TASK:
Rewrite every one of the items below, switching "Finland" to "Norway" and leaving everything else unchanged.

-- begin DATA PROVIDED --

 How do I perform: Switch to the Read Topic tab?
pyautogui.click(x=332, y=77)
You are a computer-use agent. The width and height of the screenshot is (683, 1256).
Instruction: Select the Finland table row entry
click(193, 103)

-- end DATA PROVIDED --

RESPONSE TO THIS EXERCISE:
 How do I perform: Switch to the Read Topic tab?
pyautogui.click(x=332, y=77)
You are a computer-use agent. The width and height of the screenshot is (683, 1256).
Instruction: Select the Norway table row entry
click(193, 103)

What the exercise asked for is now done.